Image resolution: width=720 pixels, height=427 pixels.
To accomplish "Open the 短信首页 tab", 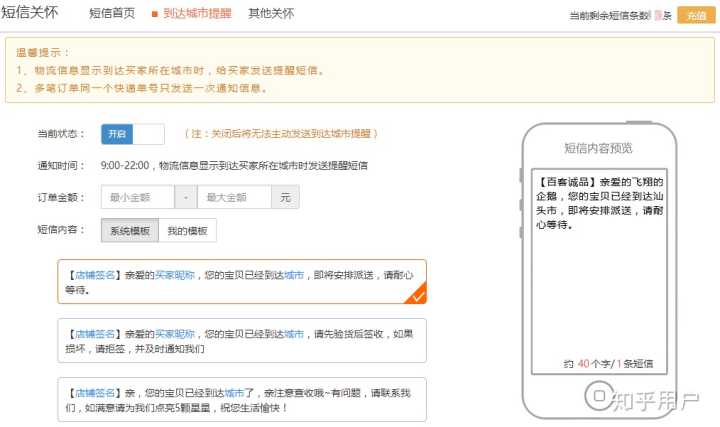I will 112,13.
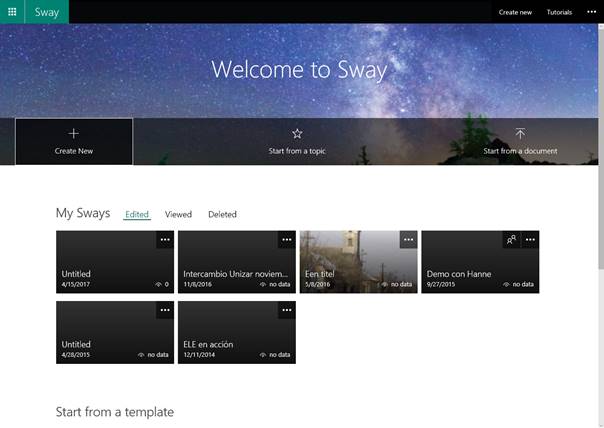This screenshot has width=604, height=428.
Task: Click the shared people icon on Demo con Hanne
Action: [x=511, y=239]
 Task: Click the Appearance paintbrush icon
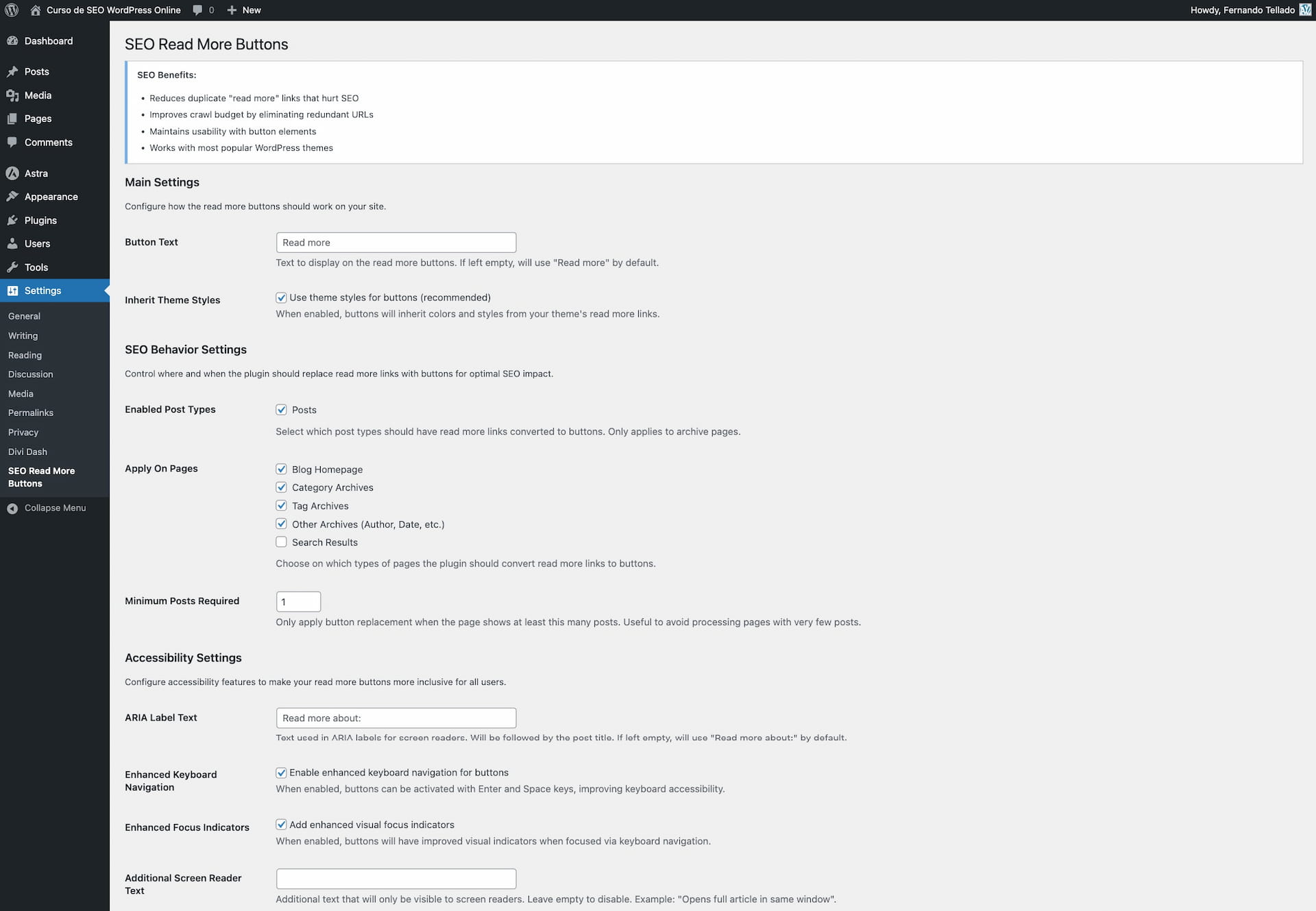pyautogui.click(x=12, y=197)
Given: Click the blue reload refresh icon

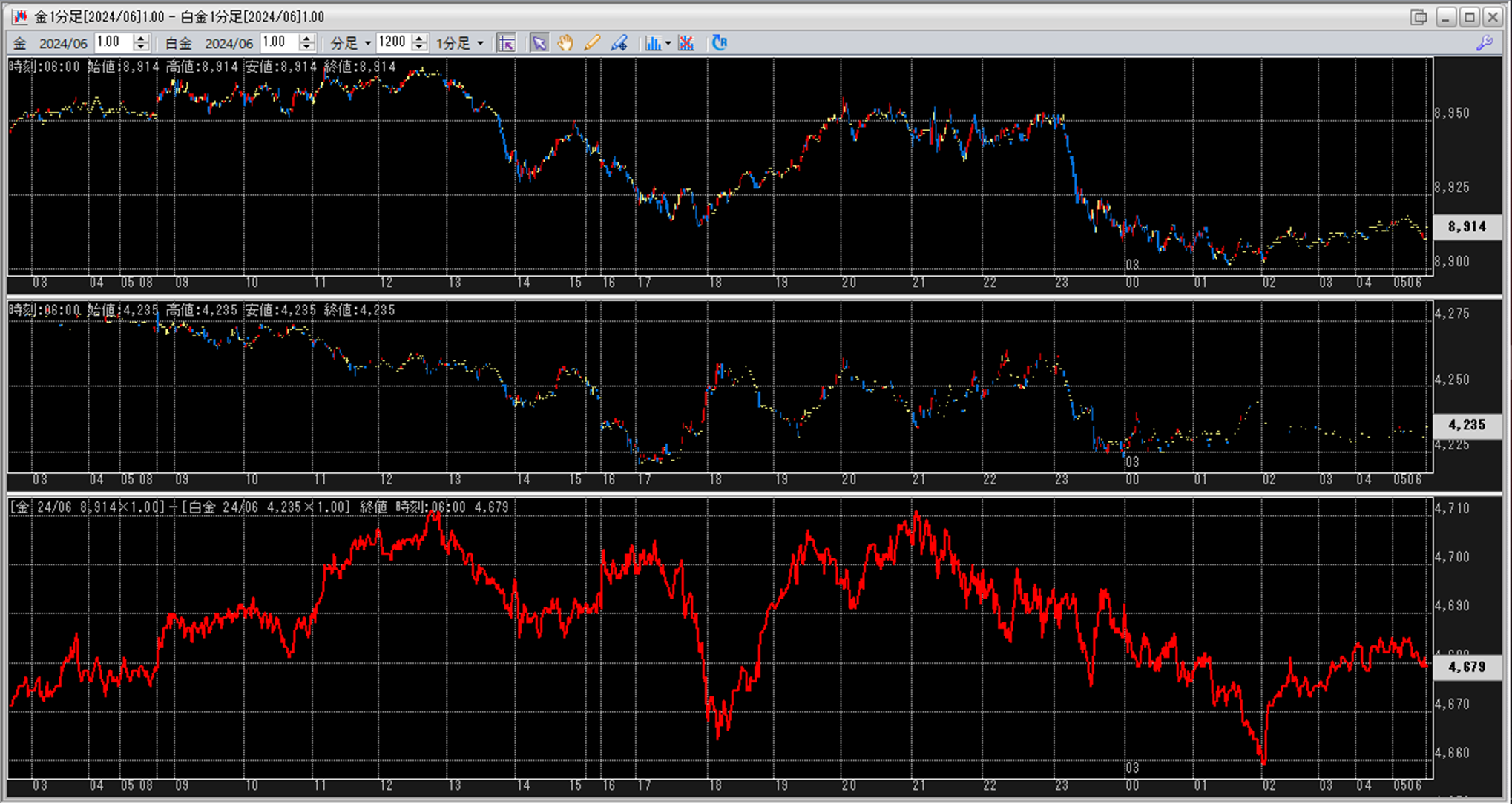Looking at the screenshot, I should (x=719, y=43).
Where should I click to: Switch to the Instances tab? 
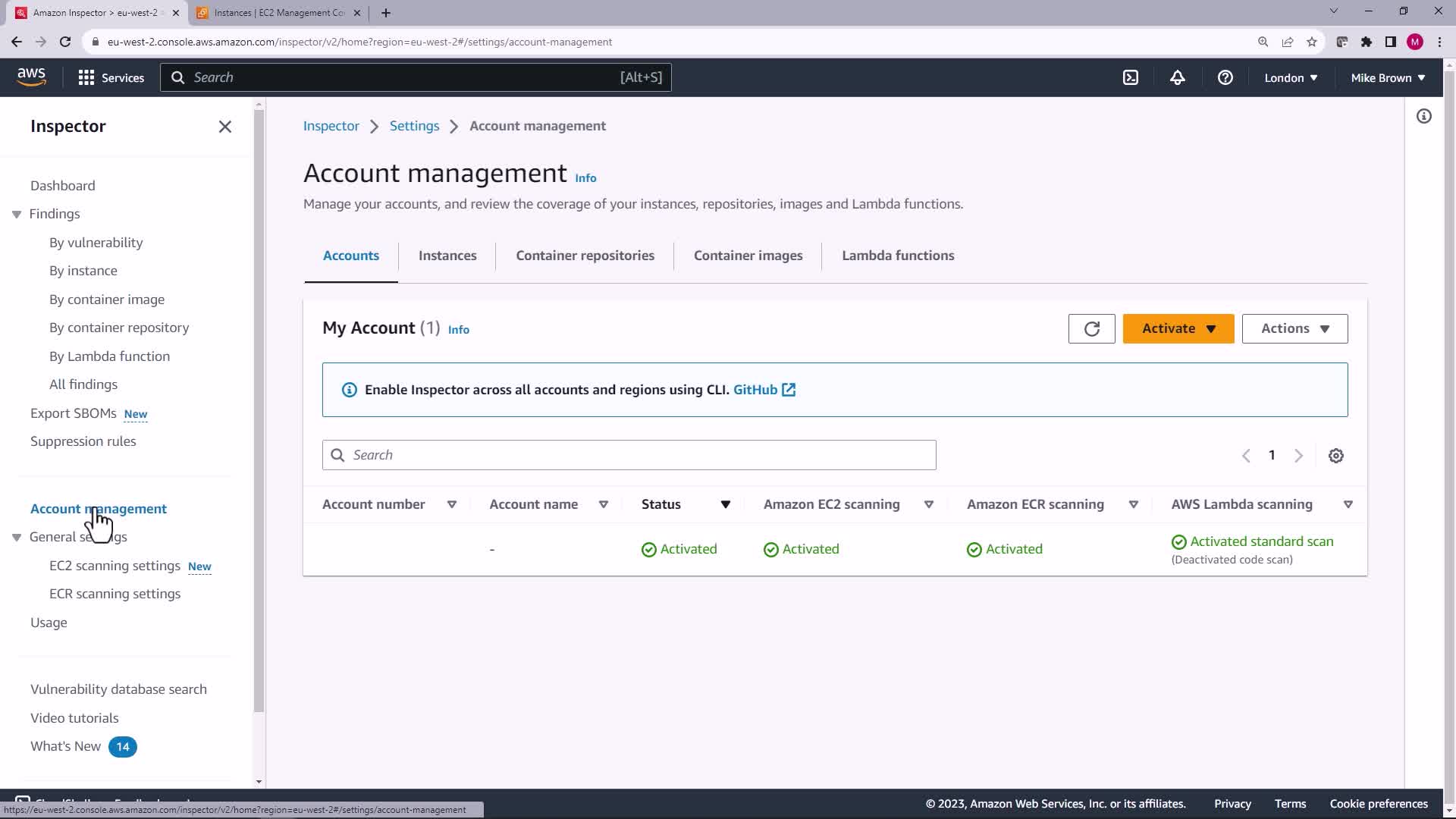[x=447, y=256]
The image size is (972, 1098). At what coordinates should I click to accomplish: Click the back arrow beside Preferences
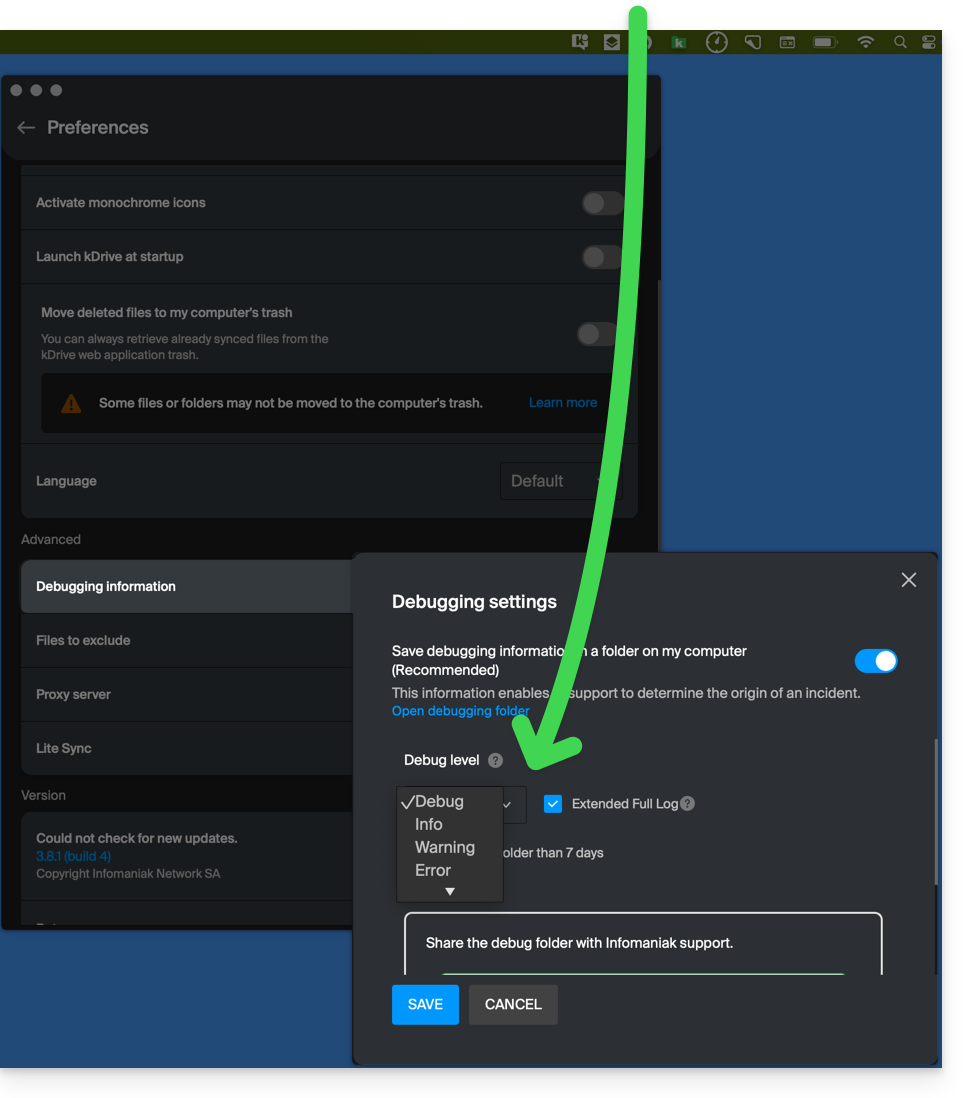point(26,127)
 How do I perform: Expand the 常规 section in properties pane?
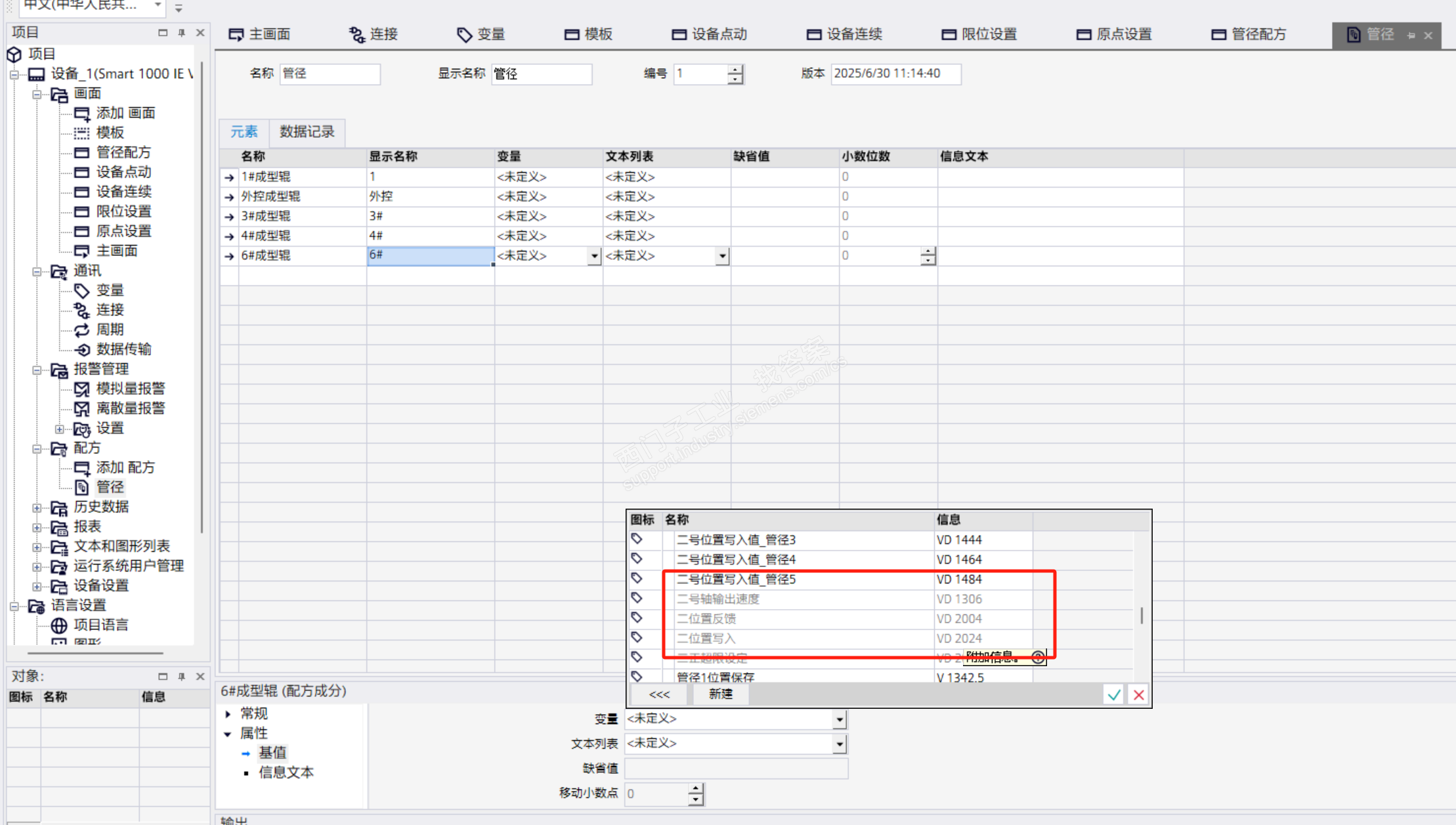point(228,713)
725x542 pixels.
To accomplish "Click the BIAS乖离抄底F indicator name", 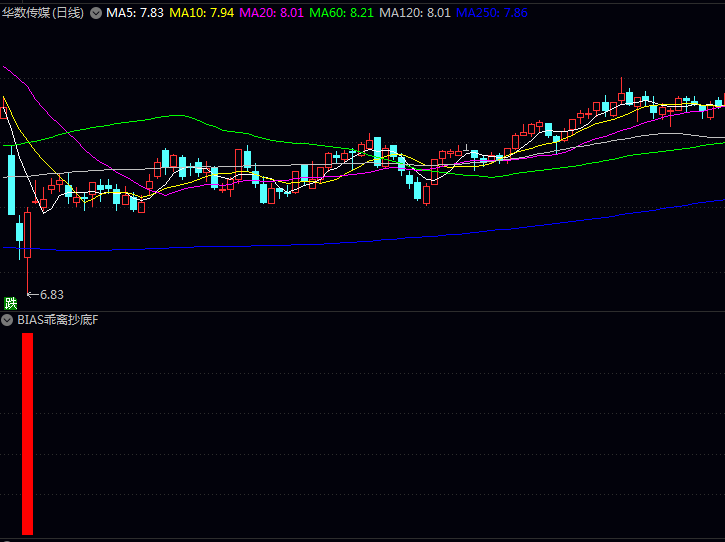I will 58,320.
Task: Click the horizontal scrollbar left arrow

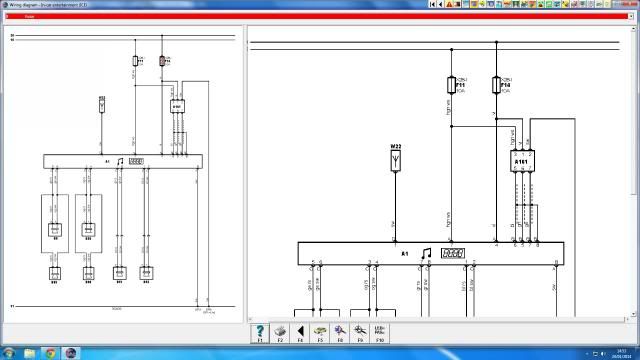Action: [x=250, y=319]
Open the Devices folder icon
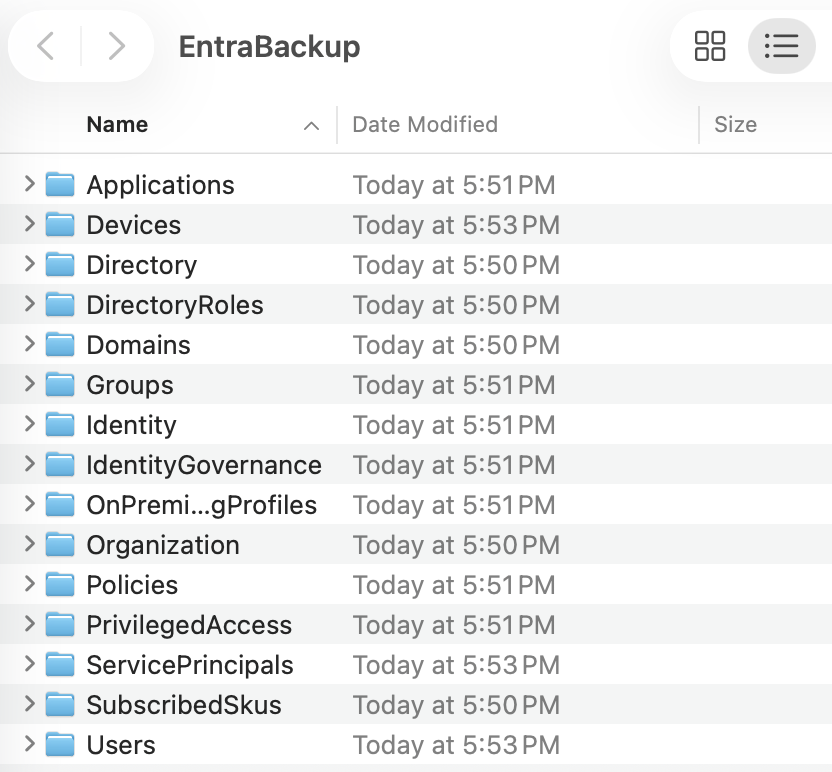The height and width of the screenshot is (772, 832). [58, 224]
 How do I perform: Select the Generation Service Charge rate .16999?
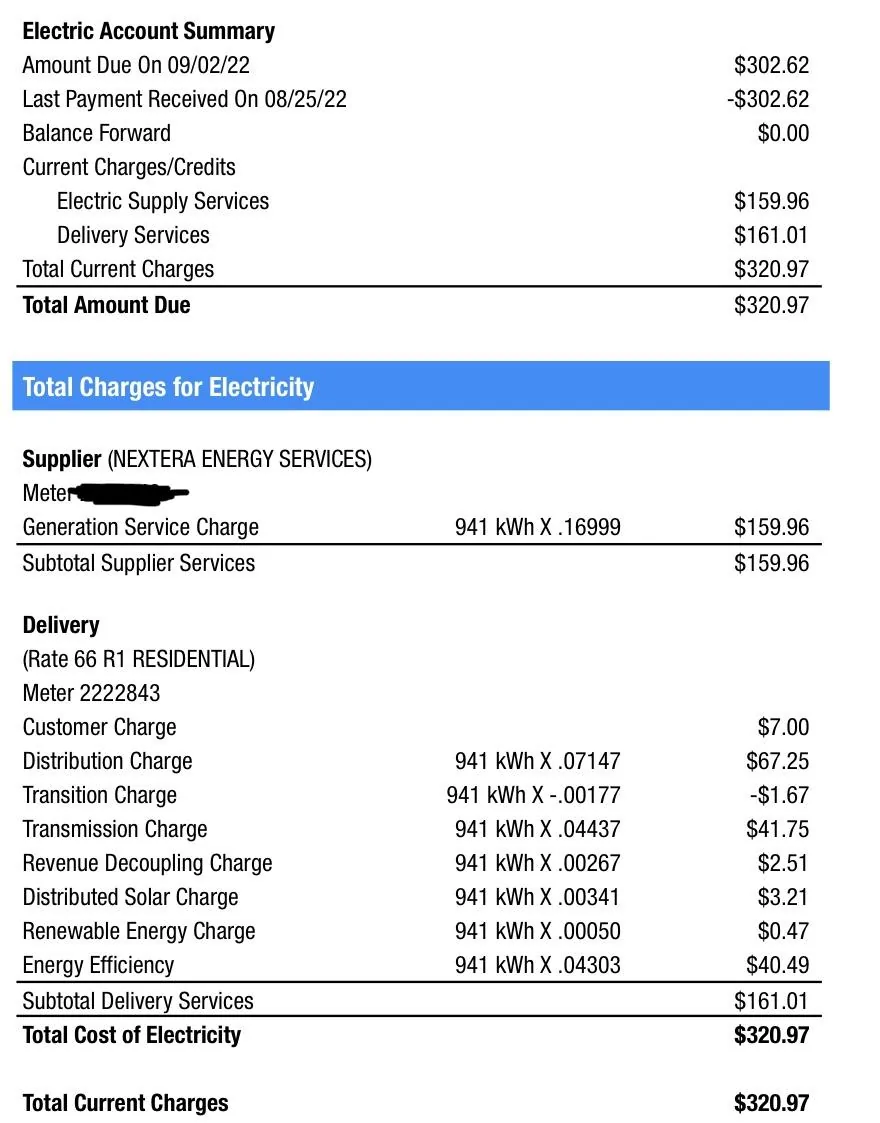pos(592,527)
—————
=== PROBLEM ===
Please report every line above that contains the word "icon". Case counts.

=== OUTPUT BELOW ===
Task: Click the shared people icon on Demo con Hanne
 Task: Click the Appearance paintbrush icon
Given: Click the blue reload refresh icon
Open the Devices folder icon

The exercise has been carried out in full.